(SUPPLIED MATERIAL begins)

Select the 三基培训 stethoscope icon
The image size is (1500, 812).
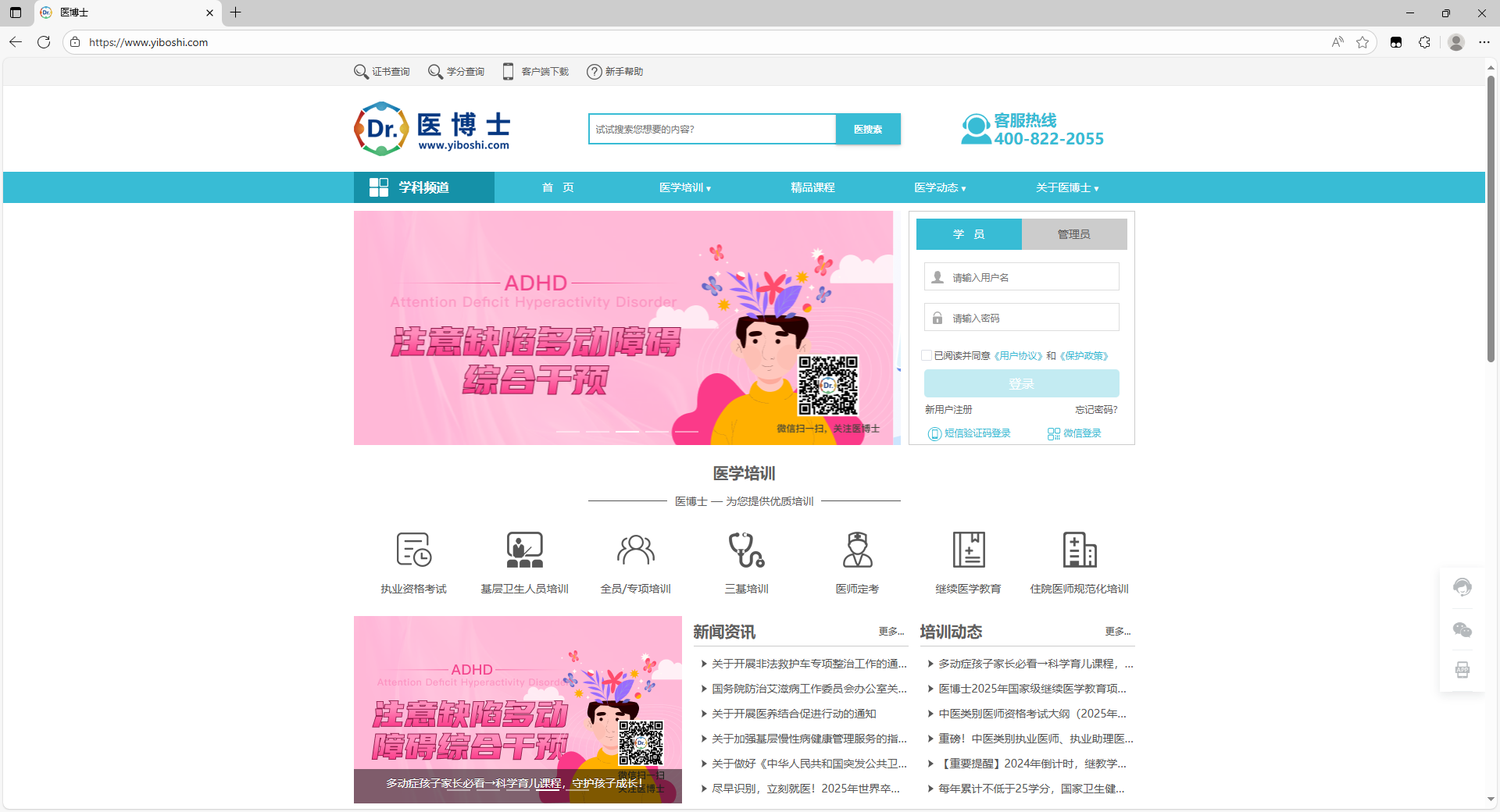[746, 550]
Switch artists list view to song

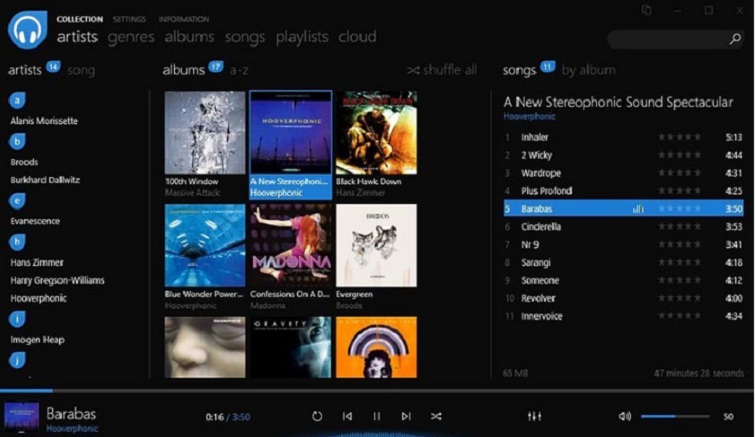[81, 70]
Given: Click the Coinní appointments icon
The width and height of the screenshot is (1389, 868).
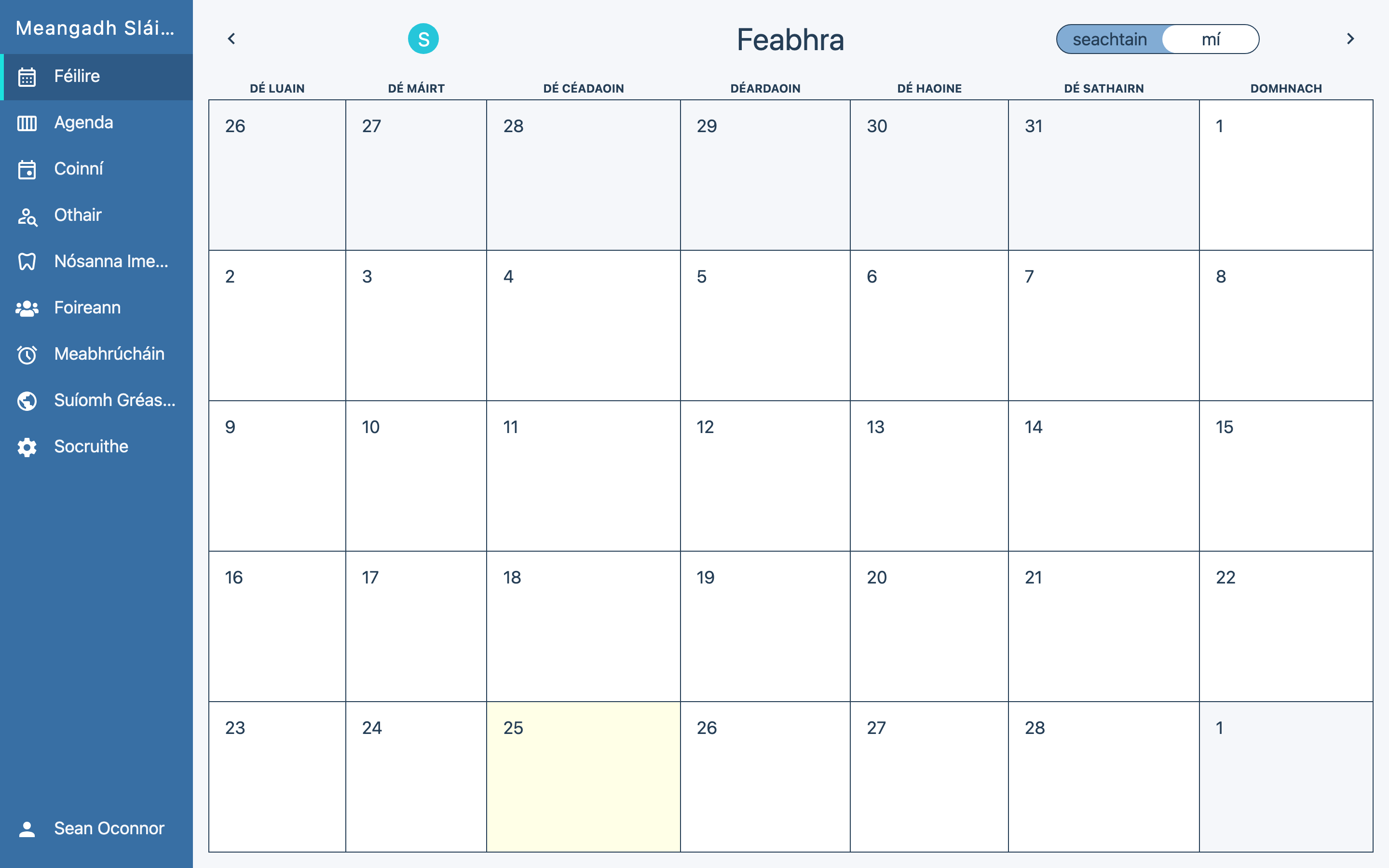Looking at the screenshot, I should click(27, 169).
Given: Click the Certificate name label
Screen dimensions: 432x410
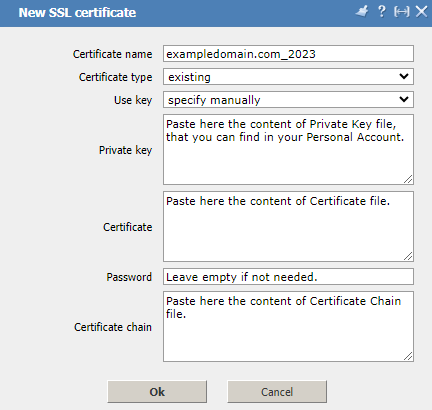Looking at the screenshot, I should pyautogui.click(x=113, y=54).
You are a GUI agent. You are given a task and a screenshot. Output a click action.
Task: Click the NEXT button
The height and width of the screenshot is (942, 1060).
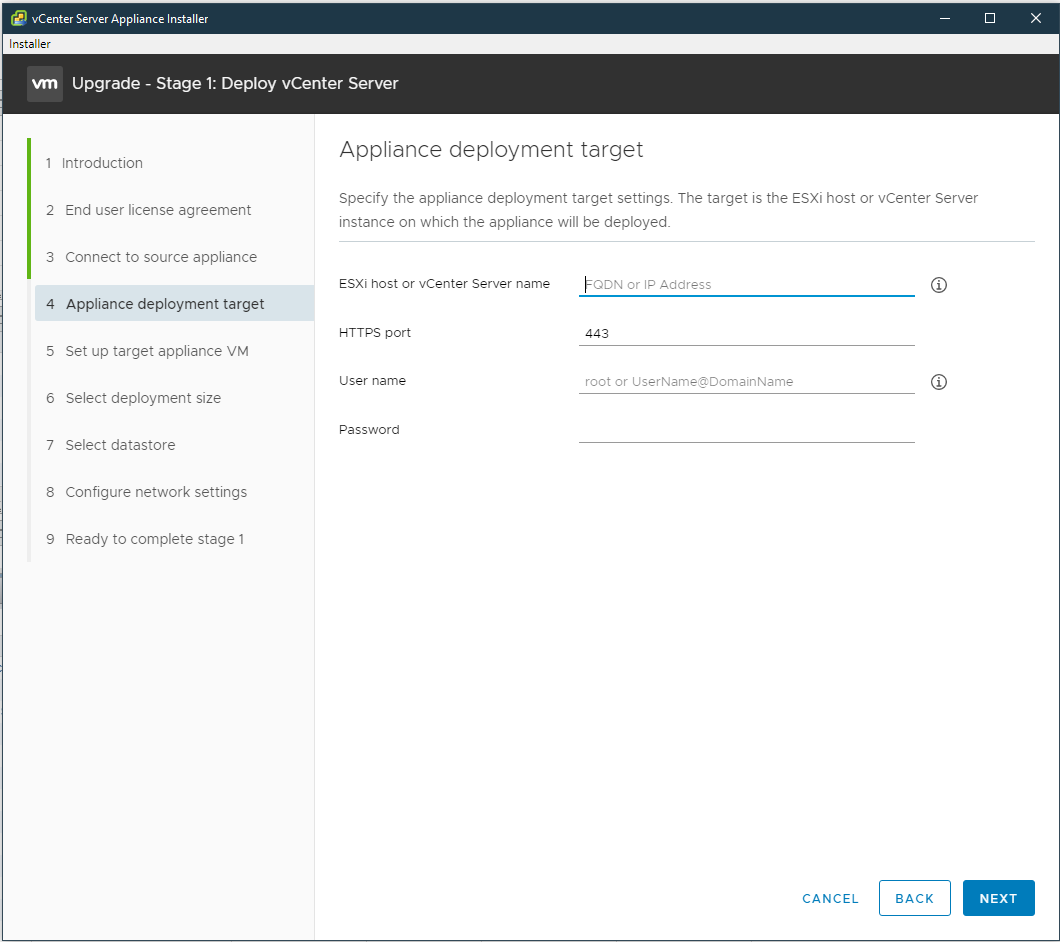click(x=998, y=897)
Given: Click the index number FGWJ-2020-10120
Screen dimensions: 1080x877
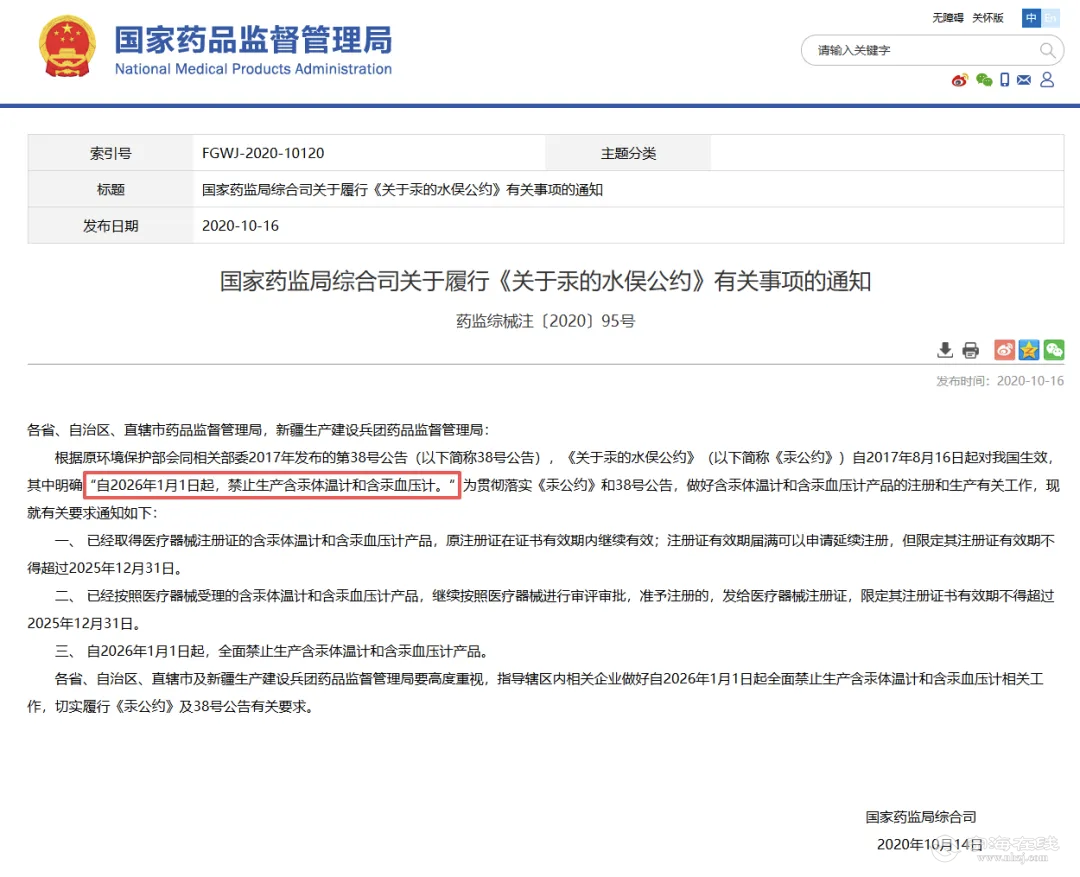Looking at the screenshot, I should [x=263, y=153].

(SUPPLIED MATERIAL ends)

■ **INSTRUCTIONS FOR THE TASK**: The lines you need are those containing "icon"; find them in the records and copy them.

■ **ANSWER AREA**:
Select the 三基培训 stethoscope icon
Given: Click the Coinní appointments icon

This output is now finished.